• Document segment:

-=-=-=-=-

In [None]:
%matplotlib inline
import numpy as np
import pandas as pd
import matplotlib.pyplot as plt

from geopy.distance import geodesic

from sklearn import linear_model, model_selection, metrics

## Load train and test data

In [None]:
# train set
df_mess_train = pd.read_csv('mess_train_list.csv')

# test set
df_mess_test = pd.read_csv('mess_test_list.csv')

# position associated to train set
pos_train = pd.read_csv('pos_train_list.csv') 

In [None]:
df_mess_train.head()

In [None]:
print(df_mess_train.shape)
df_mess_train.describe()

In [None]:
pos_train.head()

In [None]:
pos_train.describe()

## Prepare data

In [None]:
# determine all Base stations that received at least 1 message
trainBs  = np.unique(df_mess_train['bsid'])
testBs   = np.unique(df_mess_test['bsid'])
listOfBs = np.union1d(trainBs, testBs) 
testOnlyBs = np.lib.arraysetops.setdiff1d(testBs, trainBs)

print(f"Number of stations: %d, test only %d" % (len(listOfBs), len(testOnlyBs)))

In [None]:
df_mess_train['did'].unique().shape

In [None]:
def tan_degree(x):
    """ Tangent for degree values (latitude) """
    return np.tan(x * np.pi / 180)

def arctan_degree(x):
    """ arc tan to degree """
    return np.arctan(x) * 180 / np.pi

In [None]:
def feat_mat_const(df, listOfBs):
    """ Feature Matrix construction """
    
    # Add active column
    df['active'] = 1
    
    # Add tangent of latitude
    df['bs_tanlat'] = tan_degree(df['bs_lat'])

-=-=-=-=-

• Entries supplied:

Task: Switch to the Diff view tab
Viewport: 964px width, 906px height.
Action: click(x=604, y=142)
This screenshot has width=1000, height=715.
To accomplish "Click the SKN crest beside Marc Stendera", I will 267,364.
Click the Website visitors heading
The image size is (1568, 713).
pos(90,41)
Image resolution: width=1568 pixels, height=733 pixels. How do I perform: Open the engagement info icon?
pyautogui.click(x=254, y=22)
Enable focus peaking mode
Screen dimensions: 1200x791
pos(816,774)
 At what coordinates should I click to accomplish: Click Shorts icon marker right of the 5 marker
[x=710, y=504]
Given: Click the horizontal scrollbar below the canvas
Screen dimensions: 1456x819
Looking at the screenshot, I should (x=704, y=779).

-=-=-=-=-

• What is being asked: In the notebook code, which CSV file is read in as the test set?

• Task answer: mess_test_list.csv